• [Task item] Please give a word-for-word repeat of the line containing "poltical campaigns (163, 1813)" and all lines that come after it in the entries below, ending at the last line.

• [Task input]
* * * * * * * * *
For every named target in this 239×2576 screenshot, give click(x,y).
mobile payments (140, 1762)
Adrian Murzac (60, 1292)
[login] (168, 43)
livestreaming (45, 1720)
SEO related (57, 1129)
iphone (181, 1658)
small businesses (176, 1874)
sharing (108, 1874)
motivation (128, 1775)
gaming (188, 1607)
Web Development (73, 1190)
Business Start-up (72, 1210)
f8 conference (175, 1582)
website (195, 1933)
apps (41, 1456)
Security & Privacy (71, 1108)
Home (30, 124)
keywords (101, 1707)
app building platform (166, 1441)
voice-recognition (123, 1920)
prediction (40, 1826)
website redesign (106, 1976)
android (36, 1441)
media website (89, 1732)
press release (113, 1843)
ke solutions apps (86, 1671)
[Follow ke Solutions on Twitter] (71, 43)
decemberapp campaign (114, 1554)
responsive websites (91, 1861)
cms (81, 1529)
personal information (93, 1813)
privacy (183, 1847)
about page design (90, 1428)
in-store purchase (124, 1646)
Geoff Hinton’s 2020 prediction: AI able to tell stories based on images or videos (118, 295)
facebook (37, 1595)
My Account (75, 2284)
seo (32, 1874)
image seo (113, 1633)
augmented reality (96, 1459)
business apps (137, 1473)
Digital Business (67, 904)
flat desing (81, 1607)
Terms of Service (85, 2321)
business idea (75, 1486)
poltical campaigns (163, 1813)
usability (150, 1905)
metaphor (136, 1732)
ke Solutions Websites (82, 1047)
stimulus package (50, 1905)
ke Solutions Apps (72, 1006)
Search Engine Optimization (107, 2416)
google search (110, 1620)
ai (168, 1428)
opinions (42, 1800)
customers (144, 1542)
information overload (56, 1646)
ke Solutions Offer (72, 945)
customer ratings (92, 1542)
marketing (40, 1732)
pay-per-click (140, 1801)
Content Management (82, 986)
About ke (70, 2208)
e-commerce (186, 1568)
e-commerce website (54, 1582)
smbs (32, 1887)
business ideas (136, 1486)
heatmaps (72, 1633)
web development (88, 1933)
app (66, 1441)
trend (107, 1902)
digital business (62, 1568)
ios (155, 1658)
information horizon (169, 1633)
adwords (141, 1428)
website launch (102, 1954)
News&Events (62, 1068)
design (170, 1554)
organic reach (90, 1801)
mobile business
* * * * * * * * *
• [Result]
poltical campaigns (163, 1813)
usability (150, 1905)
metaphor (136, 1732)
ke Solutions Websites (82, 1047)
stimulus package (50, 1905)
ke Solutions Apps (72, 1006)
Search Engine Optimization (107, 2416)
google search (110, 1620)
ai (168, 1428)
opinions (42, 1800)
customers (144, 1542)
information overload (56, 1646)
ke Solutions Offer (72, 945)
customer ratings (92, 1542)
marketing (40, 1732)
pay-per-click (140, 1801)
Content Management (82, 986)
About ke (70, 2208)
e-commerce (186, 1568)
e-commerce website (54, 1582)
smbs (32, 1887)
business ideas (136, 1486)
heatmaps (72, 1633)
web development (88, 1933)
app (66, 1441)
trend (107, 1902)
digital business (62, 1568)
ios (155, 1658)
information horizon (169, 1633)
adwords (141, 1428)
website launch (102, 1954)
News&Events (62, 1068)
design (170, 1554)
organic reach (90, 1801)
mobile business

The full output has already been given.